Directions for this task:
Reduce the material below to its lines containing "link".

Extracted entries:

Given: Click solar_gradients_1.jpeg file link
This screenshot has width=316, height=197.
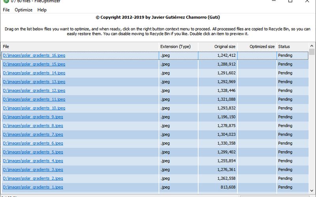Looking at the screenshot, I should coord(33,187).
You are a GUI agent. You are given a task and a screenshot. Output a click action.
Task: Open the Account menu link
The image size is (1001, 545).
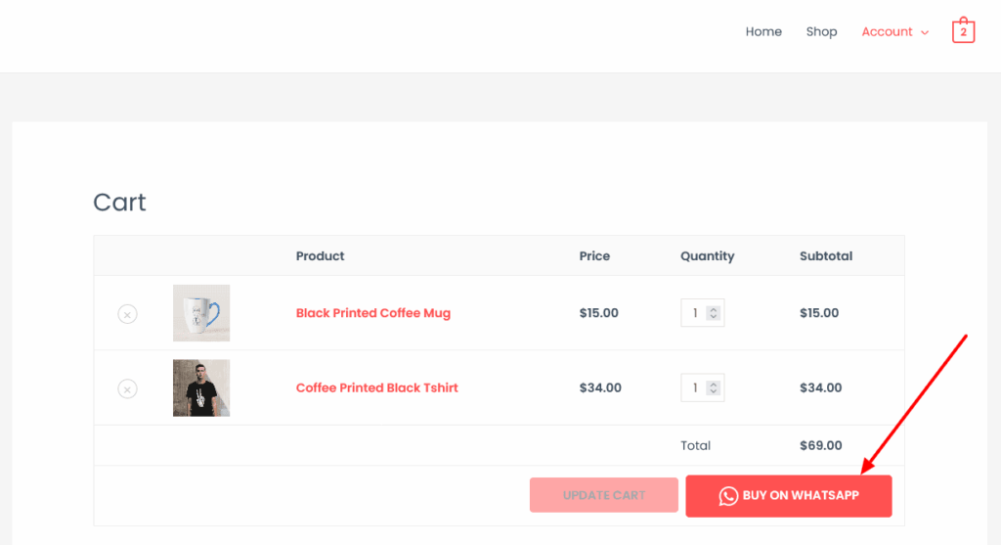pyautogui.click(x=887, y=31)
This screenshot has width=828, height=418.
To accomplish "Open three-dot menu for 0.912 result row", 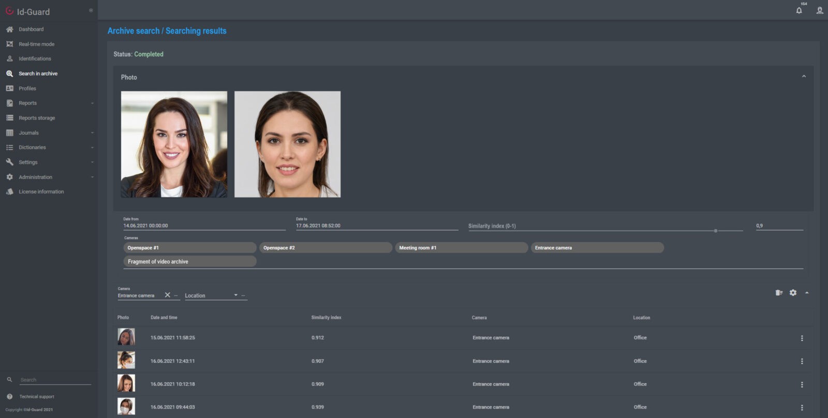I will pyautogui.click(x=802, y=338).
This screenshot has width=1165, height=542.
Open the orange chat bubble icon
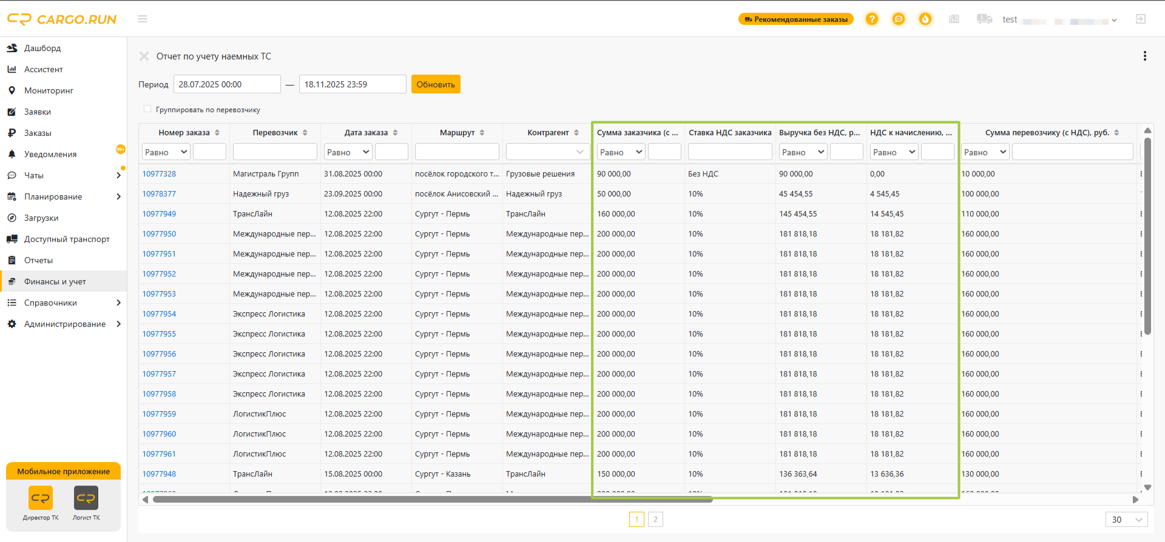[899, 19]
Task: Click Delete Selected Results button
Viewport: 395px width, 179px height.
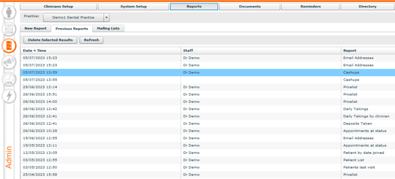Action: click(50, 40)
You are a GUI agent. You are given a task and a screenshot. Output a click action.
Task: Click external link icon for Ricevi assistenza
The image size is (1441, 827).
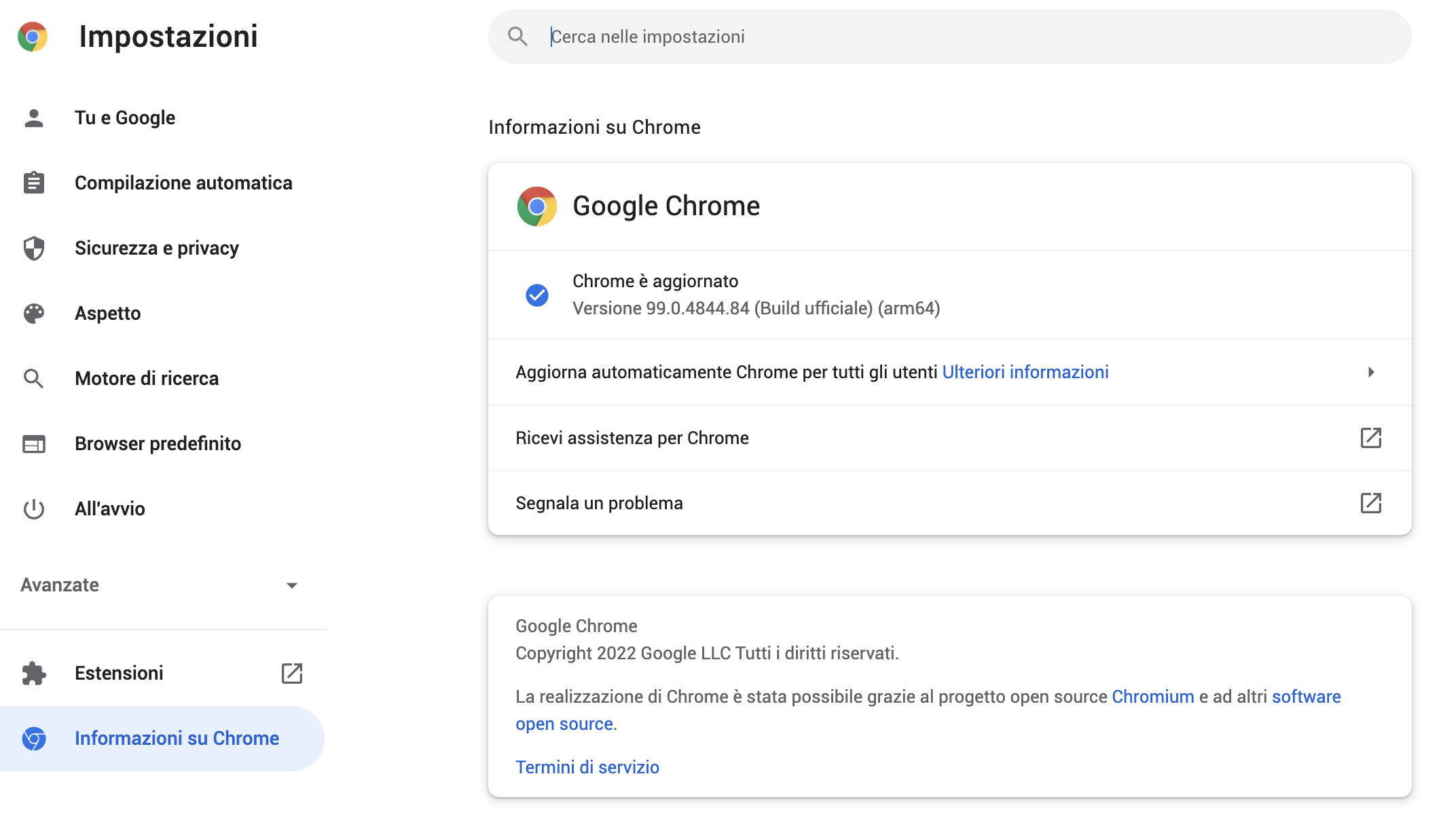tap(1371, 438)
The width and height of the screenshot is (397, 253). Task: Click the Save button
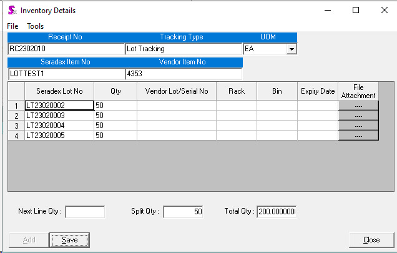pyautogui.click(x=69, y=240)
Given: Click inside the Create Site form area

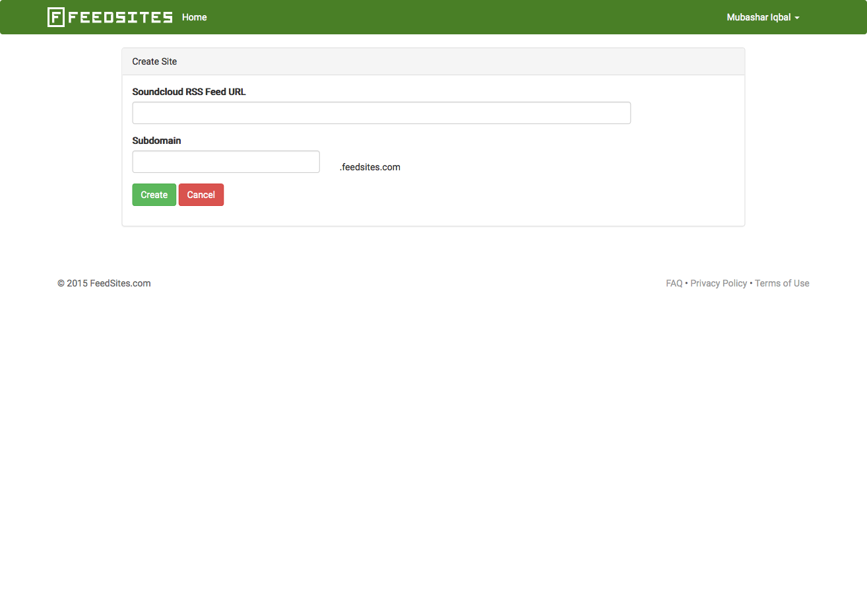Looking at the screenshot, I should 434,149.
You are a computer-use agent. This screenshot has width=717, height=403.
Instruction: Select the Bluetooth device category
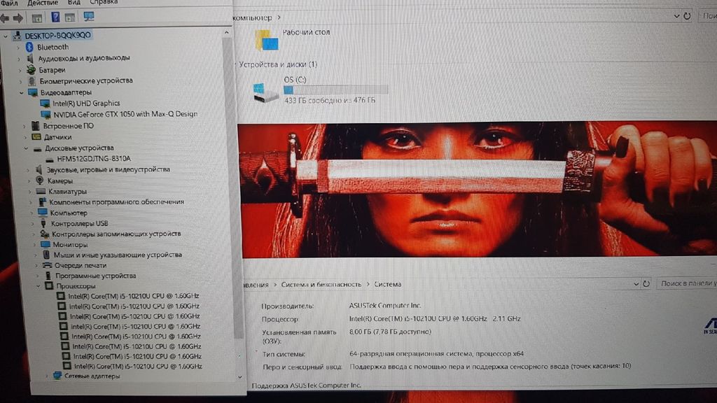pos(53,47)
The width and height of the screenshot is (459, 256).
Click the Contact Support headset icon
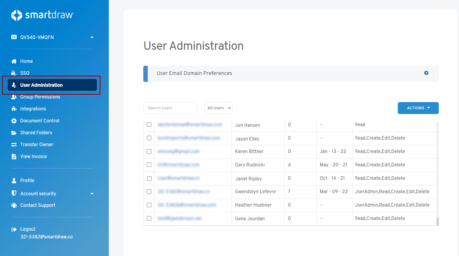(x=14, y=205)
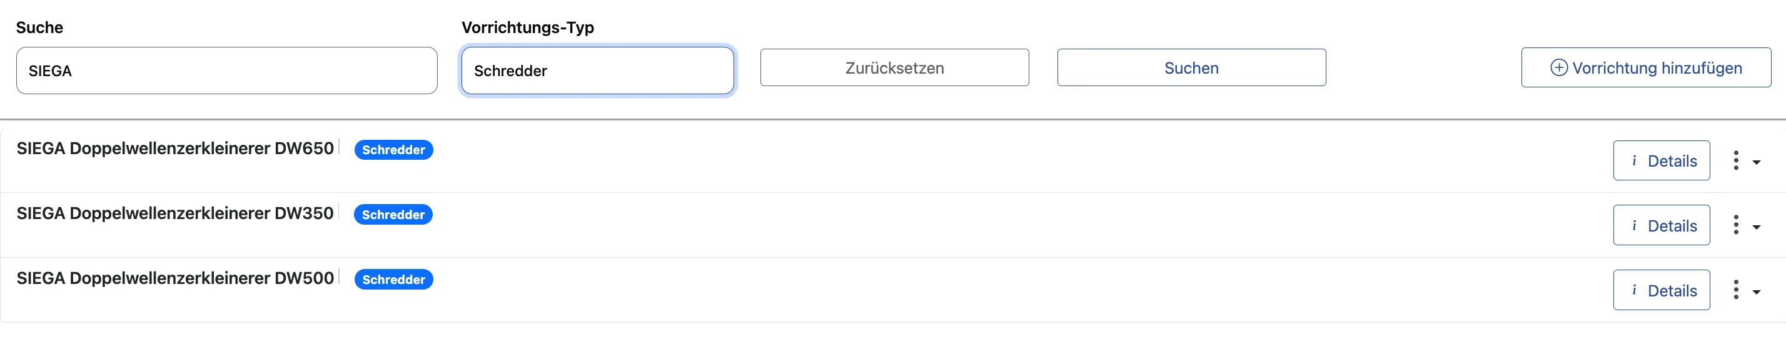Click info icon in DW650 Details button
This screenshot has height=342, width=1786.
[x=1634, y=161]
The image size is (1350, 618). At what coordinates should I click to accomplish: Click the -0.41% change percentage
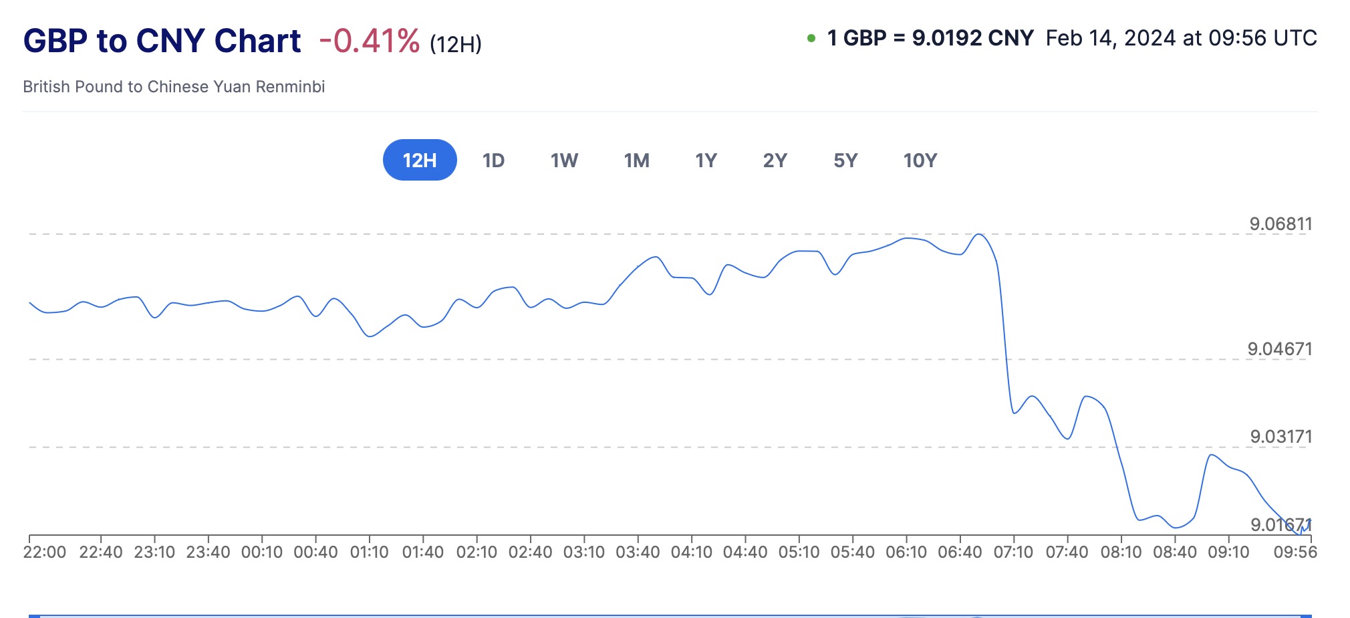click(370, 41)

Response area:
Given: Click solar_gradients_1.jpeg file link
Task: Open the Account menu link
Task: Click external link icon for Ricevi assistenza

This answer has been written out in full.